David Hofer
Bachelor student (2011-12)
Now scientific collaborator at the Museum of Nature South Tyrol
Title "Evaluation of the fungal pathogen Metharizium anisopliae as control agents of Varroa destructor in South Tyrol"
Apis mellifera is the most important pollinator worldwide. About 80% of plant species are dependent on cross pollination and out of this, again 80% of the pollination is done through A. mellifera. In economic measures, bees generate more than 150 billion Euros per year for agriculture and other sectors. Therefore it is the third most important livestock animal right behind cattle and pigs. Moreover, honeybees provide humans with honey, wax, propolis, pollen and royal jelly.
In the last years an alarming decrease in A. mellifera populations can be observed all over the world. Several causes are proposed to explain the so-called “Colony Collapse Disorder” or CCD. The reasons for this devastating phenomenon are not clear, but hypotheses involve the decrease of natural habitats, viruses, insecticides and the bee ectoparasite Varroa destructor. Other scientists suspected also genetically-modified crops and the microsporidian Nosema ceranae as infection agents of CCD as well as of bee colony losses. However, many aspects are still unclear about these mechanisms. For instance V. destructor also acts as a vector and activator of other pathogens, viruses in particular, and seems to play a central role in increasing bee mortality rate.

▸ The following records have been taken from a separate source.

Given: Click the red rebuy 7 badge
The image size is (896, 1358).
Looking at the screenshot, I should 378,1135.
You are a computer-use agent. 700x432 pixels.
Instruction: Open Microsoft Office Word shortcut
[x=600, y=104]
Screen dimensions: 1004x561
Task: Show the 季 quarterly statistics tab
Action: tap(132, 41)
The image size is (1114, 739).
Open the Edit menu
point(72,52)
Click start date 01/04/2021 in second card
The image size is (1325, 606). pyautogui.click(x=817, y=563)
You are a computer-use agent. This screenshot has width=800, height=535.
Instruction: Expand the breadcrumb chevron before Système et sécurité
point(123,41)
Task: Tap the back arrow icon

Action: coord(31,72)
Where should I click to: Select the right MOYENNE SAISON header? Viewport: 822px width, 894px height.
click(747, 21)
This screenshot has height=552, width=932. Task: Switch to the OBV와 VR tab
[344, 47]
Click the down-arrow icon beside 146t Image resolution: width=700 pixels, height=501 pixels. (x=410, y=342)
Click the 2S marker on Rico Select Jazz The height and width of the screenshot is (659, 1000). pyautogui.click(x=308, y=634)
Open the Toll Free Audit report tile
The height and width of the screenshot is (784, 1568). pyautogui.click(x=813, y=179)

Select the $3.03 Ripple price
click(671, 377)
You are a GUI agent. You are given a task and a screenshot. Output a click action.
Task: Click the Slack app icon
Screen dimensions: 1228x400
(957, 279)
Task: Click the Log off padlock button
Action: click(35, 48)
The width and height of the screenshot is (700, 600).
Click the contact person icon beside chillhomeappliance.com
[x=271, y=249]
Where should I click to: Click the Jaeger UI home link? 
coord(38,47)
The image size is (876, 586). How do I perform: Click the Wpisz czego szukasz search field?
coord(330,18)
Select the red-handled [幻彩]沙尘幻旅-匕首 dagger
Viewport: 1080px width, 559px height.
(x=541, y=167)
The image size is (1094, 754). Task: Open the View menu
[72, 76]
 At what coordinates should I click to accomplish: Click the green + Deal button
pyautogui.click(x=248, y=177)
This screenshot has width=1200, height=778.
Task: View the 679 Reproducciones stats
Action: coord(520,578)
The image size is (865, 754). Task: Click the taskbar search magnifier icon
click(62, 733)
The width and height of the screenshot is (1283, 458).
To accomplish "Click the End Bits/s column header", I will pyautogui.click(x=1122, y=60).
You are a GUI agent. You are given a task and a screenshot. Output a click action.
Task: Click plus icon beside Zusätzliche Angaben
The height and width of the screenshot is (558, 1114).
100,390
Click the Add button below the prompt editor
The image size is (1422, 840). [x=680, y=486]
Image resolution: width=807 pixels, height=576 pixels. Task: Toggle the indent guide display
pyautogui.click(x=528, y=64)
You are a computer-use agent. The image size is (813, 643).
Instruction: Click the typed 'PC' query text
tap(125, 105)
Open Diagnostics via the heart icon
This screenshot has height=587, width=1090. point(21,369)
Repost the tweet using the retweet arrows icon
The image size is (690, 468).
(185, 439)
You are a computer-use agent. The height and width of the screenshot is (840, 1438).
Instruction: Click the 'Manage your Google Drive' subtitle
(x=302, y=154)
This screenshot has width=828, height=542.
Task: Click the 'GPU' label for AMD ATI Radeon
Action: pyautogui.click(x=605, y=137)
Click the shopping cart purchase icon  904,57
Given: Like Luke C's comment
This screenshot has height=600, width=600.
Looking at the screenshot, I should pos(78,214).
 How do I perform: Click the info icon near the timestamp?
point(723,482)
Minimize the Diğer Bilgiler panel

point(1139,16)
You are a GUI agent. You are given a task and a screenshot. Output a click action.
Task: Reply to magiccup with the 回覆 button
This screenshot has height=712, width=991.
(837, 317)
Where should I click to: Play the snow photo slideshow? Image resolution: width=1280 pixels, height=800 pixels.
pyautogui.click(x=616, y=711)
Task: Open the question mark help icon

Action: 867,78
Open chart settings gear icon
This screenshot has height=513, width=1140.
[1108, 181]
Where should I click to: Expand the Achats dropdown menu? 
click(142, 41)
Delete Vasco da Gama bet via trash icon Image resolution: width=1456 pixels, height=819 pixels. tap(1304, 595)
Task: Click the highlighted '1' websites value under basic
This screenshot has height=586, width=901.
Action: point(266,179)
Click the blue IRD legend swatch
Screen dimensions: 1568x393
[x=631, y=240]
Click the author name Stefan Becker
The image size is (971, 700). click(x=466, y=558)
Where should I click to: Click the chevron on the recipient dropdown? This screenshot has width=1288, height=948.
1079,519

The aim of this thesis is to evaluate the use of entomopathogen fungus Metarhizium anisopliae, strain “Bipesco 5”, as a possible biological control agent of V. destructor. Therefore, tests in laboratory under controlled conditions and field trials will be done. Firstly, the potential toxicity or adverse effects of the spore of M. anisopliae on live honey bees will be tested in laboratory, although previous experiments suggested that the M. anisopliae treatments are safe for bees. Then, field trials will be performed. Beehives will be treated with dry M. anisopliae spore powder and confronted with untreated beehives under similar environmental conditions. Particular attention will be given to ensure that all beehives start with a similar bee population and mite infestation rate. Moreover, queens will be of the same year and genetically related. Varroa population will be monitored in all beehives before and after the treatments with two different methodologies: counting the number of mites falling down into the inspection bottom board and using the ice-sugar method to estimante the number of mites present on adult bees. Both methods will be conducted on a weekly sampling program. At the end of the testing period each colony will be treated with oxalic acid, in order to have a better estimation of the residual mite population. Each test will be analyzed statistically.